Excerpted text:
- The price tag of new Alzheimer’s drug Aduhelm could squeeze Medicare and patients.
- Experts say the cost could prompt Medicare and private insurers to find new ways to pay for drugs.
- Insurers Cigna and Humana are considering contracts to pay for the drug based on how well it works.
- See more stories on Insider’s business page.
In June, the US Food and Drug Administration approved the first drug in nearly two decades to treat the devastating Alzheimer’s disease.
The controversial drug, Aduhelm, made by drugmaker Biogen, is meant to slow the progression of Alzheimer’s by removing a sticky plaque that builds up in the brains of some people with the disease. It’s not clear if it improves memory or cognition in patients.
Even so, the $56,000-per-year drug, and the cost of imaging needed to spot those plaques, threaten to strain both the finances of patients and Medicare, the federal insurance program for people 65 and older, as well as those with certain disabilities and health conditions.
Medicare could end up spending $29 billion in a single year should just 500,000 people get the drug, according to Medicare experts at the Kaiser Family Foundation.
Patients enrolled in traditional Medicare could be saddled with out-of-pocket expenses of $11,500 for one year for Aduhelm treatment. The cost of the drug is also likely to drive higher Medicare and supplemental insurance premiums.
Some experts say the price tags of Aduhelm and a pipeline of future high-cost treatments should encourage the federal government and private insurers to find new ways to pay for drugs, including arrangements in which payment is based on whether they work or not. Health insurers like Cigna and Humana are already thinking about entering into such “value-based” contracts.

Records:
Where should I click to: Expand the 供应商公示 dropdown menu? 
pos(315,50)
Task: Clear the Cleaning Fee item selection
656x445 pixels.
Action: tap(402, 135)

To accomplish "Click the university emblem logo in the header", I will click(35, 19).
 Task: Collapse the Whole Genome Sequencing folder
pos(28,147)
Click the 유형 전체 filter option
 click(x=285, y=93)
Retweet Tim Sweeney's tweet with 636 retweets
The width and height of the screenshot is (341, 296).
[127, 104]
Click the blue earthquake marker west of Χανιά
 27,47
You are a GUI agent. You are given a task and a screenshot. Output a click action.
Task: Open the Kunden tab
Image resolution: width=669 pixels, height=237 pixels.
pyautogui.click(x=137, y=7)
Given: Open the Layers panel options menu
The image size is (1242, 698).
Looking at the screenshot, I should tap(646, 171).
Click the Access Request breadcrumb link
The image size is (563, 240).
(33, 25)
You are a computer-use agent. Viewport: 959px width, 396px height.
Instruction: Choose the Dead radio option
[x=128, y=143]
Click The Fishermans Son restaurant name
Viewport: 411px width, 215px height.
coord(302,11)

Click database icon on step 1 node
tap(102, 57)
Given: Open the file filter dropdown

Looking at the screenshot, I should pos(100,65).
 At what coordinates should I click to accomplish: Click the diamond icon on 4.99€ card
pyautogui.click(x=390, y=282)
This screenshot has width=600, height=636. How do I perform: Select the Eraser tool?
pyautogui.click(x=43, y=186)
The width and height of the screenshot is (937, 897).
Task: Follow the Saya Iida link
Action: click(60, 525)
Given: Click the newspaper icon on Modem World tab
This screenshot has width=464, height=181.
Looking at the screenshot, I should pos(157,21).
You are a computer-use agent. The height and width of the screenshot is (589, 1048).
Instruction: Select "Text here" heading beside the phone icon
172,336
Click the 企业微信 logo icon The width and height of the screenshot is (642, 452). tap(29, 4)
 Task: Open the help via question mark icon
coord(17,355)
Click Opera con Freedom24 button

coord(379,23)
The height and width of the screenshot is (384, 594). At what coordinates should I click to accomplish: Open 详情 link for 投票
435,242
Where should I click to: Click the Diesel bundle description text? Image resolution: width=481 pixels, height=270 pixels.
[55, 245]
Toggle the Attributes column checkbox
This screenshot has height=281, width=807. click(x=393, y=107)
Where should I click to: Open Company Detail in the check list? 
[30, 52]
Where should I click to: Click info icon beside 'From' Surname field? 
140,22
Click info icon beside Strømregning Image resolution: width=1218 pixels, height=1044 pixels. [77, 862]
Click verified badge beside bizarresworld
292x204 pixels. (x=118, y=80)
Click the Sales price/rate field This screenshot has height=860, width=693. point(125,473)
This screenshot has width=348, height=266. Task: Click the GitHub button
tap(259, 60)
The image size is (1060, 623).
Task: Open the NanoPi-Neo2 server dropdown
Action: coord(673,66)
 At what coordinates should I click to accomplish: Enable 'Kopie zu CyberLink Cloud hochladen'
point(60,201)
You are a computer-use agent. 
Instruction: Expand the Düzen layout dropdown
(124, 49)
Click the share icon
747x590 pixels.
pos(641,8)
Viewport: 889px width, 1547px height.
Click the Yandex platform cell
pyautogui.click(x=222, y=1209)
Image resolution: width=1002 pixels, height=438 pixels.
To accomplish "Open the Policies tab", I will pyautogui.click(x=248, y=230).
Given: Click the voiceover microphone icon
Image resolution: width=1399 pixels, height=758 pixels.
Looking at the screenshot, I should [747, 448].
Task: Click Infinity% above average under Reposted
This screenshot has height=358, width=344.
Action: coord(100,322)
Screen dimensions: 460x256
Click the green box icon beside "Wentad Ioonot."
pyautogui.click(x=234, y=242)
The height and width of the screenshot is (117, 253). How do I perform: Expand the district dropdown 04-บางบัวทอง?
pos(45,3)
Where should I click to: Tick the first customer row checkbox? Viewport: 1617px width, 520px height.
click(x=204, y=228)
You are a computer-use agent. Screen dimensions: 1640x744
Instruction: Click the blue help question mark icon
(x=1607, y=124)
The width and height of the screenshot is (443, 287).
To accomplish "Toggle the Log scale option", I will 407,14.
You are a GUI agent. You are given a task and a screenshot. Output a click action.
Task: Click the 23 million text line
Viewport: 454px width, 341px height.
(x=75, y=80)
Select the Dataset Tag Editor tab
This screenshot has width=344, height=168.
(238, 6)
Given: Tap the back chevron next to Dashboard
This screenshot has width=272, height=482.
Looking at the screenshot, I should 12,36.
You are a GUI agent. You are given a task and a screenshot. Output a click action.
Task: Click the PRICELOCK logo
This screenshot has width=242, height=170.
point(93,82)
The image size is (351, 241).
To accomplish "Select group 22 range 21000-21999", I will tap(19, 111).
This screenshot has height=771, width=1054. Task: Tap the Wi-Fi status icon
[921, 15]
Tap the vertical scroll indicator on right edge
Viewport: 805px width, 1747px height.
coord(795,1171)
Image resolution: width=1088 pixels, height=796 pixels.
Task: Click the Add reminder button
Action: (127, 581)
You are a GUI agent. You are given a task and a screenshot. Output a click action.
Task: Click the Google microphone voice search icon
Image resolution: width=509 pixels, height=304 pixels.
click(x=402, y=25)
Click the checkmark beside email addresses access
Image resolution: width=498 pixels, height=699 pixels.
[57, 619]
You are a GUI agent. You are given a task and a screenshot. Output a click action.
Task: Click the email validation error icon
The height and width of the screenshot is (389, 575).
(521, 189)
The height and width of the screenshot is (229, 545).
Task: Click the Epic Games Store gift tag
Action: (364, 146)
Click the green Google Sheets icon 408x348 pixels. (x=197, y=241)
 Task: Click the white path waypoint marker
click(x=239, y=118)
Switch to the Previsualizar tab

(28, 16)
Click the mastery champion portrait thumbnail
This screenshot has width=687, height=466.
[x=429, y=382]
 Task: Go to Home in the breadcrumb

Task requirements:
- A) Transcribe the Aduhelm article, everything from "In June, the" down to "and health conditions.".
- B) Put this sentence from the Aduhelm article into Spanish: "It’s not clear if it improves memory or cognition in patients."
The listing isn't needed here.

Answers provided:
- A)
In June, the US Food and Drug Administration approved the first drug in nearly two decades to treat the devastating Alzheimer’s disease.
The controversial drug, Aduhelm, made by drugmaker Biogen, is meant to slow the progression of Alzheimer’s by removing a sticky plaque that builds up in the brains of some people with the disease. It’s not clear if it improves memory or cognition in patients.
Even so, the $56,000-per-year drug, and the cost of imaging needed to spot those plaques, threaten to strain both the finances of patients and Medicare, the federal insurance program for people 65 and older, as well as those with certain disabilities and health conditions.

- B) No está claro si mejora la memoria o la cognición en los pacientes.